His father was First Mate of the steamship Homer which disappeared with her whole crew save one, after a collision with Hoppet near Spurn Head early in 1901. By 1911, his mother was living alone in Blakeney while all her children had dispersed. She stated that she had had five children and that four were still alive. William, Alice and Ernest have not been located while Herbert was at the Royal Merchant Seaman’s Orphanage, Wanstead. He served in WWI as 2nd Lieut in the Royal Flying Corp. and was a survivor.

There are no records for Ernest only that his residence was Kensington at the time of enlisting in London as Ernest Herbert Starling, in error for Ernest Hubert Starling.

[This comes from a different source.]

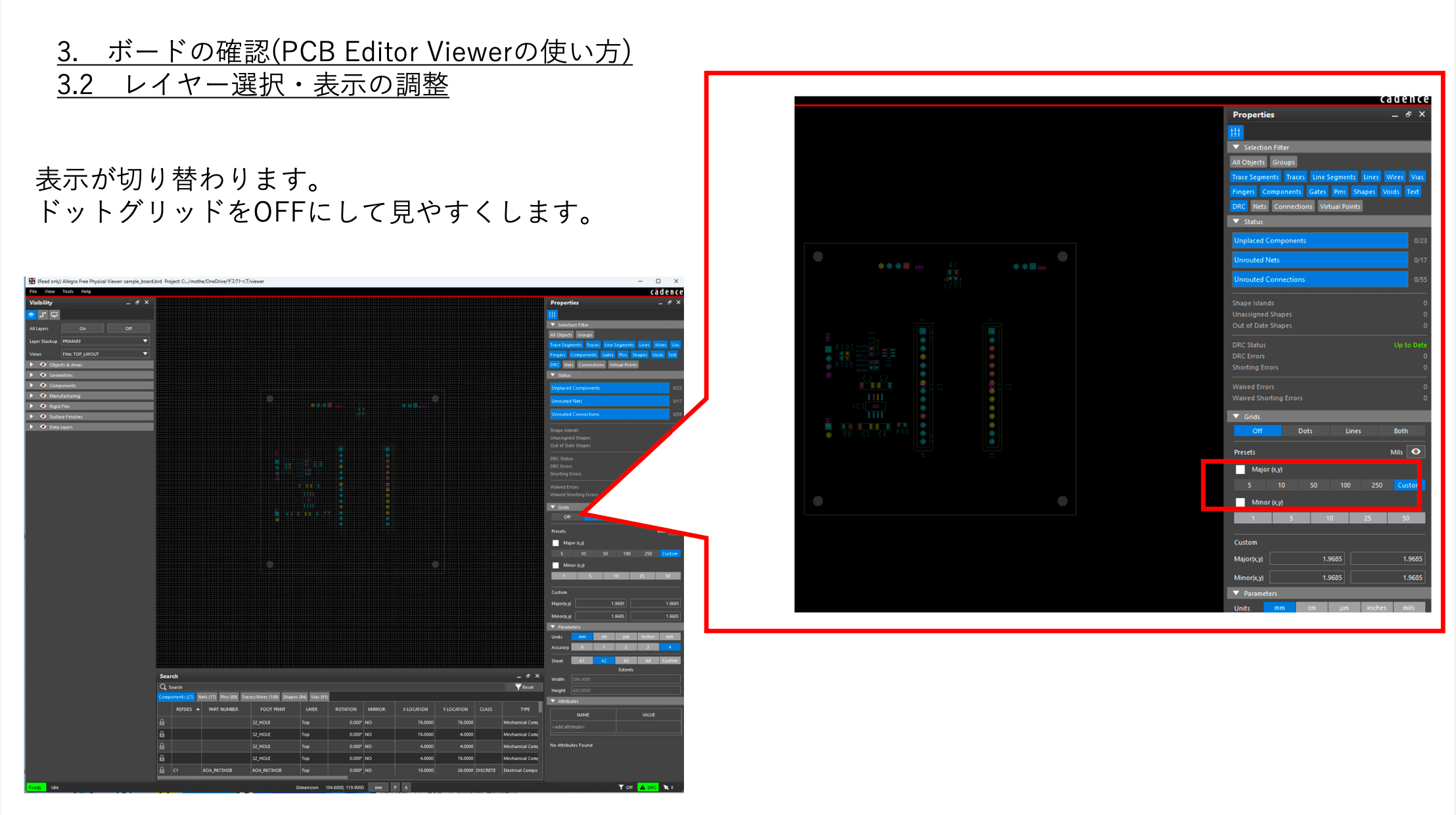This screenshot has width=1456, height=815.
Task: Open the Tools menu
Action: click(x=68, y=291)
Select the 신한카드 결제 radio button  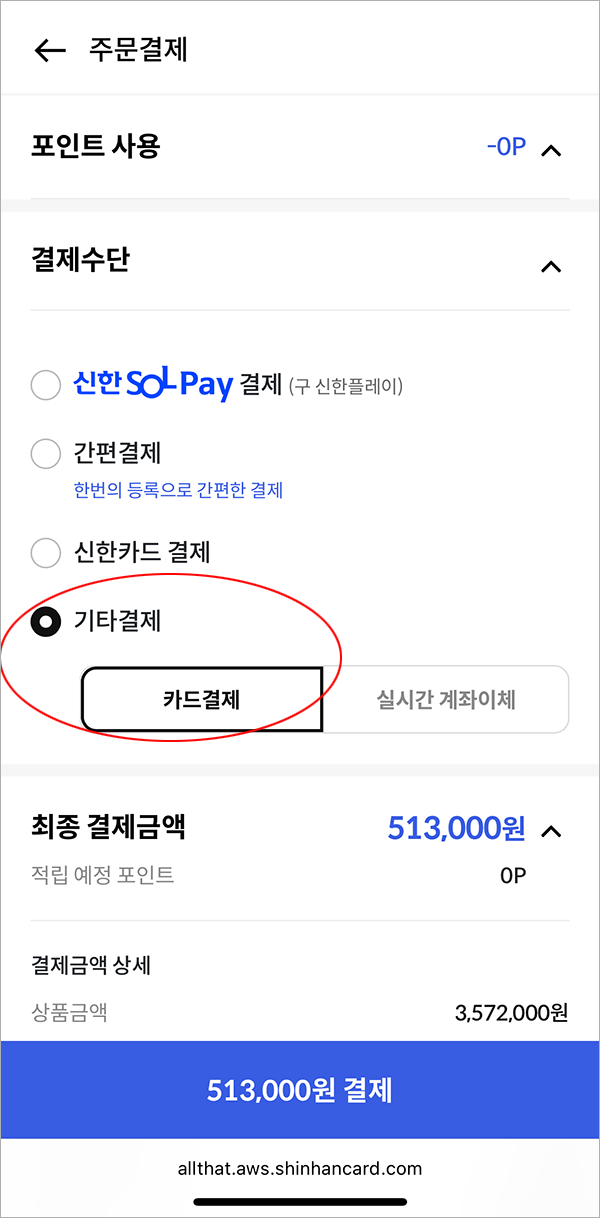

He was initially a Private 5379, of the 9th London Regiment before later transferring to Queen Victoria’s Rifles. His date of death coincides with the attack on Polygon Wood by the Second Army under the command of General Plumer. This was the second of four attacks that led the way to the final assault on Passchendaele.

Ernest is commemorated on the “Curved Memorial to the Missing” at Tyne Cot Cemetery, together with Thomas Lane and Joseph Stevens. This memorial actually forms the north-eastern boundary of the cemetery that contains nearly 12,000 burials, 8,366 being of unidentified service men whilst the “Curved Memorial to the Missing” bears the names of some 35,000 officers and soldiers who have no known grave and all of whom died after 16th August 1917. Designed by Sir Herbert Baker, it is the largest cemetery of Commonwealth war dead in the world.